━━━ DATASET EXCERPTS

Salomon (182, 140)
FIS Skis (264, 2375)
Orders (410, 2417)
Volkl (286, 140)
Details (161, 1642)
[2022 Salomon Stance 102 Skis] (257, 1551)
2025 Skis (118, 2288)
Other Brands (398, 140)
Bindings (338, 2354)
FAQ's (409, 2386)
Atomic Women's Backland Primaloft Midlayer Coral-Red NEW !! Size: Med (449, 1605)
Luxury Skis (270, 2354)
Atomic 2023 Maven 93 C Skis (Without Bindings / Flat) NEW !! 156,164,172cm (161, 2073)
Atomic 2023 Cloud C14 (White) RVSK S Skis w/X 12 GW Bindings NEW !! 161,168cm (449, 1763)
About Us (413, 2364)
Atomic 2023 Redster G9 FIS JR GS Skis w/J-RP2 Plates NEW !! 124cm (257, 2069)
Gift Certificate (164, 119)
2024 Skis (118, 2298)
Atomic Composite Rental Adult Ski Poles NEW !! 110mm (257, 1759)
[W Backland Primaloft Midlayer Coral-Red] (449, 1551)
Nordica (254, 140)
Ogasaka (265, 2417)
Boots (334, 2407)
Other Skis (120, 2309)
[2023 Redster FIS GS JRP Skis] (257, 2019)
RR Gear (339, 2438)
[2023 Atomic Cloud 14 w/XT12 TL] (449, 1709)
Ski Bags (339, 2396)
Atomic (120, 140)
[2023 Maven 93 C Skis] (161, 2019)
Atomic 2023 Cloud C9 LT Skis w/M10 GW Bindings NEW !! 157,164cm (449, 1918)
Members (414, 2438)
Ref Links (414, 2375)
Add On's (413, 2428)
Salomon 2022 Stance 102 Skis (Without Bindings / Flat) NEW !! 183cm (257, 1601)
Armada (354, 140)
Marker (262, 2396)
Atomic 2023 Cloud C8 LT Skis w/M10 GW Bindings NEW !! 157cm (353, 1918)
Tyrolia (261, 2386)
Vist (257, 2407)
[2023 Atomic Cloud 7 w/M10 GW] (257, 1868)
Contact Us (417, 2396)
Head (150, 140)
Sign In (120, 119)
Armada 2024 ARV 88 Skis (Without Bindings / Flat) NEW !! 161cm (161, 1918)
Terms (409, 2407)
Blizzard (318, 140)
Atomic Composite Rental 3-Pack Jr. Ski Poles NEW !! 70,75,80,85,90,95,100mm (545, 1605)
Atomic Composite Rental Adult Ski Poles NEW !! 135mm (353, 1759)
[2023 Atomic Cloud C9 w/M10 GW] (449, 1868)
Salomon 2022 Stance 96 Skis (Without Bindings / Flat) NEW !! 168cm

━━━━━━

INSTRUCTIONS FOR THE TASK: Could you transcribe the records in full, exactly?

EXERCISE OUTPUT:
Salomon (182, 140)
FIS Skis (264, 2375)
Orders (410, 2417)
Volkl (286, 140)
Details (161, 1642)
[2022 Salomon Stance 102 Skis] (257, 1551)
2025 Skis (118, 2288)
Other Brands (398, 140)
Bindings (338, 2354)
FAQ's (409, 2386)
Atomic Women's Backland Primaloft Midlayer Coral-Red NEW !! Size: Med (449, 1605)
Luxury Skis (270, 2354)
Atomic 2023 Maven 93 C Skis (Without Bindings / Flat) NEW !! 156,164,172cm (161, 2073)
Atomic 2023 Cloud C14 (White) RVSK S Skis w/X 12 GW Bindings NEW !! 161,168cm (449, 1763)
About Us (413, 2364)
Atomic 2023 Redster G9 FIS JR GS Skis w/J-RP2 Plates NEW !! 124cm (257, 2069)
Gift Certificate (164, 119)
2024 Skis (118, 2298)
Atomic Composite Rental Adult Ski Poles NEW !! 110mm (257, 1759)
[W Backland Primaloft Midlayer Coral-Red] (449, 1551)
Nordica (254, 140)
Ogasaka (265, 2417)
Boots (334, 2407)
Other Skis (120, 2309)
[2023 Redster FIS GS JRP Skis] (257, 2019)
RR Gear (339, 2438)
[2023 Atomic Cloud 14 w/XT12 TL] (449, 1709)
Ski Bags (339, 2396)
Atomic (120, 140)
[2023 Maven 93 C Skis] (161, 2019)
Atomic 2023 Cloud C9 LT Skis w/M10 GW Bindings NEW !! 157,164cm (449, 1918)
Members (414, 2438)
Ref Links (414, 2375)
Add On's (413, 2428)
Salomon 2022 Stance 102 Skis (Without Bindings / Flat) NEW !! 183cm (257, 1601)
Armada (354, 140)
Marker (262, 2396)
Atomic 2023 Cloud C8 LT Skis w/M10 GW Bindings NEW !! 157cm (353, 1918)
Tyrolia (261, 2386)
Vist (257, 2407)
[2023 Atomic Cloud 7 w/M10 GW] (257, 1868)
Contact Us (417, 2396)
Head (150, 140)
Sign In (120, 119)
Armada 2024 ARV 88 Skis (Without Bindings / Flat) NEW !! 161cm (161, 1918)
Terms (409, 2407)
Blizzard (318, 140)
Atomic Composite Rental 3-Pack Jr. Ski Poles NEW !! 70,75,80,85,90,95,100mm (545, 1605)
Atomic Composite Rental Adult Ski Poles NEW !! 135mm (353, 1759)
[2023 Atomic Cloud C9 w/M10 GW] (449, 1868)
Salomon 2022 Stance 96 Skis (Without Bindings / Flat) NEW !! 168cm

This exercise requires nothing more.